## INSTRUCTIONS FOR THE TASK
Once you reach the line containing "freeform (121, 468)" in the entries below, write out that line and each one after it down to the line containing "We advocate for", exactly and with nothing added.

Top of THE RECORDS

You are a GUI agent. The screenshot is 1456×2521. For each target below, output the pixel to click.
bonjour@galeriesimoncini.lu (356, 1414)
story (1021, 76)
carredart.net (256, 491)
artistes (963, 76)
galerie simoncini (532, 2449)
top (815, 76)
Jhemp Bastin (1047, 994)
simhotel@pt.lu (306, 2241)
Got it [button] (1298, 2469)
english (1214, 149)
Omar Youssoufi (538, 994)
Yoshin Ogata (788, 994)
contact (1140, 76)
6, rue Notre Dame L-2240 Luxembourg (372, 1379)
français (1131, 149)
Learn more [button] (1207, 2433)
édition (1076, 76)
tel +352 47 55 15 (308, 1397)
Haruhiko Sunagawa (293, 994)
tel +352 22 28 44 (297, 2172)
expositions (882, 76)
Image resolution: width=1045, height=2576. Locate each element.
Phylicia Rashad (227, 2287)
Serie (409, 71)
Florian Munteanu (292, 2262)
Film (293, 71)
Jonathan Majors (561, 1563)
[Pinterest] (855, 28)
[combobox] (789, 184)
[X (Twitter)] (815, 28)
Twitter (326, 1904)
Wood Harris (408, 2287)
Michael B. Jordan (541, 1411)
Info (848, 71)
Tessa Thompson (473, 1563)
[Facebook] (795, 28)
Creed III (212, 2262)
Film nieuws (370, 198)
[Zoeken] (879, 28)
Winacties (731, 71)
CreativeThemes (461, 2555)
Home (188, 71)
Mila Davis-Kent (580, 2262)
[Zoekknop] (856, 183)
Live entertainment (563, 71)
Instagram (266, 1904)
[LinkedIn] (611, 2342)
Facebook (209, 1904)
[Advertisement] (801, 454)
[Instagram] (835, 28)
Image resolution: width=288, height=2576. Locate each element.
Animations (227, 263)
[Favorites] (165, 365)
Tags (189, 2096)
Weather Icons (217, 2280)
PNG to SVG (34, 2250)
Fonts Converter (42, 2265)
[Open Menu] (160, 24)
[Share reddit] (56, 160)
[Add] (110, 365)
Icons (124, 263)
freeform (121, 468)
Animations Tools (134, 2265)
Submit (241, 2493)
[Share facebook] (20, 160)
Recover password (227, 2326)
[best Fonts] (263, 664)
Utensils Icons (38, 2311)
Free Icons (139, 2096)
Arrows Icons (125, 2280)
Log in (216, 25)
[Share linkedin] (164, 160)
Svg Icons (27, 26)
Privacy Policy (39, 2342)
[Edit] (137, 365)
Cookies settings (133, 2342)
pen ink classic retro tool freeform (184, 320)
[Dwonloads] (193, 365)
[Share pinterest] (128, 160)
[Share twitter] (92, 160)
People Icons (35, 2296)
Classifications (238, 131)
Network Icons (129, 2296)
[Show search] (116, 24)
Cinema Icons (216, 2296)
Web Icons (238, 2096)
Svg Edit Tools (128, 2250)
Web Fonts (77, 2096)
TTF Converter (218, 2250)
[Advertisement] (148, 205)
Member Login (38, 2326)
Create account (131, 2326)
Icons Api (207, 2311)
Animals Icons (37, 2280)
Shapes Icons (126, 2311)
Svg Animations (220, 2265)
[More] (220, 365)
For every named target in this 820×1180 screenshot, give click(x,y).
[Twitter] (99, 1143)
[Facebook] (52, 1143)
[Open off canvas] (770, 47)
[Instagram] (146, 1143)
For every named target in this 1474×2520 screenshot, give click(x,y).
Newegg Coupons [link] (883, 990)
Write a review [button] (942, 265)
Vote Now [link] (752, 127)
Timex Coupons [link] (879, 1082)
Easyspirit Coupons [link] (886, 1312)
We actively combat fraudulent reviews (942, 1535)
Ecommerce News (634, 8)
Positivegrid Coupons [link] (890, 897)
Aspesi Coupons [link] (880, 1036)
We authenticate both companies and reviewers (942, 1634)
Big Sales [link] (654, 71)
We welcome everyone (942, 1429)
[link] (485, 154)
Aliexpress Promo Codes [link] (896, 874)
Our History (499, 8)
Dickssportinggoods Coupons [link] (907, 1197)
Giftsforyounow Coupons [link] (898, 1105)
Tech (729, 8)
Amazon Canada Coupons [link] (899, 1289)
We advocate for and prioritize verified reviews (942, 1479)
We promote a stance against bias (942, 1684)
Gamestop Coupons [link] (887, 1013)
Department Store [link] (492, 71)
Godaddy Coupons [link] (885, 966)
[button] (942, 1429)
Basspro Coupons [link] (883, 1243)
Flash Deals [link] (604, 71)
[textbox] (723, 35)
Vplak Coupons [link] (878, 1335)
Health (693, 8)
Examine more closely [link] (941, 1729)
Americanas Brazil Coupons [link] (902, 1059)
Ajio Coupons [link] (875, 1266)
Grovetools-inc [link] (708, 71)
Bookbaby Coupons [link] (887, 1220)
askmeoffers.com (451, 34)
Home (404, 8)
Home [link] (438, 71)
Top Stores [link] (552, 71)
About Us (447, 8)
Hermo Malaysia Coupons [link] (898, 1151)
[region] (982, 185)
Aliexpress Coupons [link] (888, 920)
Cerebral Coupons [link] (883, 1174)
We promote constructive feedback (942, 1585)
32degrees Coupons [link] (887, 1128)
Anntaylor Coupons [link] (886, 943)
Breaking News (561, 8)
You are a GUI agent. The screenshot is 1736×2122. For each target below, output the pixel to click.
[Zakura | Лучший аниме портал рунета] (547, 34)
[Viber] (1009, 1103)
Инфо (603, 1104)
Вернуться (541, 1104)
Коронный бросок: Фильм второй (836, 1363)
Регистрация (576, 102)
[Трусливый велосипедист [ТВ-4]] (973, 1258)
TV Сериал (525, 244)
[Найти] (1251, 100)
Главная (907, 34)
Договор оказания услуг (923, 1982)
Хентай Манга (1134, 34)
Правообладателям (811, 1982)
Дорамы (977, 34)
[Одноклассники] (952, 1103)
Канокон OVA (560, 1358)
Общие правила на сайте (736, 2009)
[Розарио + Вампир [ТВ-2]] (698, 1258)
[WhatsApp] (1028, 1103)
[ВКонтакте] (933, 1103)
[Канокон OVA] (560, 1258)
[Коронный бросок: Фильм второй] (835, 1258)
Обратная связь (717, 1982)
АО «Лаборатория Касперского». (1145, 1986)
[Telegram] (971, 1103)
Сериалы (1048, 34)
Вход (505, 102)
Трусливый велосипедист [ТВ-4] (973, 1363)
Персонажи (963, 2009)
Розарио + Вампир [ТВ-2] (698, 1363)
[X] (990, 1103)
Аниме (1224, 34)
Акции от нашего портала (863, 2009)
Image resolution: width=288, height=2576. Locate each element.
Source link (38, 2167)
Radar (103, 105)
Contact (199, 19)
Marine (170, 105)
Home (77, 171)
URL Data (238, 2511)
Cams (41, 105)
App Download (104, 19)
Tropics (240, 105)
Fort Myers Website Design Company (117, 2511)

Bottom of THE RECORDS

## RESULT OF THIS EXERCISE
freeform (121, 468)
Animations Tools (134, 2265)
Submit (241, 2493)
[Share facebook] (20, 160)
Recover password (227, 2326)
[best Fonts] (263, 664)
Utensils Icons (38, 2311)
Free Icons (139, 2096)
Arrows Icons (125, 2280)
Log in (216, 25)
[Share linkedin] (164, 160)
Svg Icons (27, 26)
Privacy Policy (39, 2342)
[Edit] (137, 365)
Cookies settings (133, 2342)
pen ink classic retro tool freeform (184, 320)
[Dwonloads] (193, 365)
[Share pinterest] (128, 160)
[Share twitter] (92, 160)
People Icons (35, 2296)
Classifications (238, 131)
Network Icons (129, 2296)
[Show search] (116, 24)
Cinema Icons (216, 2296)
Web Icons (238, 2096)
Svg Edit Tools (128, 2250)
Web Fonts (77, 2096)
TTF Converter (218, 2250)
[Advertisement] (148, 205)
Member Login (38, 2326)
Create account (131, 2326)
Icons Api (207, 2311)
Animals Icons (37, 2280)
Shapes Icons (126, 2311)
Svg Animations (220, 2265)
[More] (220, 365)
For every named target in this 820×1180 screenshot, give click(x,y).
[Twitter] (99, 1143)
[Facebook] (52, 1143)
[Open off canvas] (770, 47)
[Instagram] (146, 1143)
For every named target in this 1474×2520 screenshot, give click(x,y).
Newegg Coupons [link] (883, 990)
Write a review [button] (942, 265)
Vote Now [link] (752, 127)
Timex Coupons [link] (879, 1082)
Easyspirit Coupons [link] (886, 1312)
We actively combat fraudulent reviews (942, 1535)
Ecommerce News (634, 8)
Positivegrid Coupons [link] (890, 897)
Aspesi Coupons [link] (880, 1036)
We authenticate both companies and reviewers (942, 1634)
Big Sales [link] (654, 71)
We welcome everyone (942, 1429)
[link] (485, 154)
Aliexpress Promo Codes [link] (896, 874)
Our History (499, 8)
Dickssportinggoods Coupons [link] (907, 1197)
Giftsforyounow Coupons [link] (898, 1105)
Tech (729, 8)
Amazon Canada Coupons [link] (899, 1289)
We advocate for and prioritize verified reviews (942, 1479)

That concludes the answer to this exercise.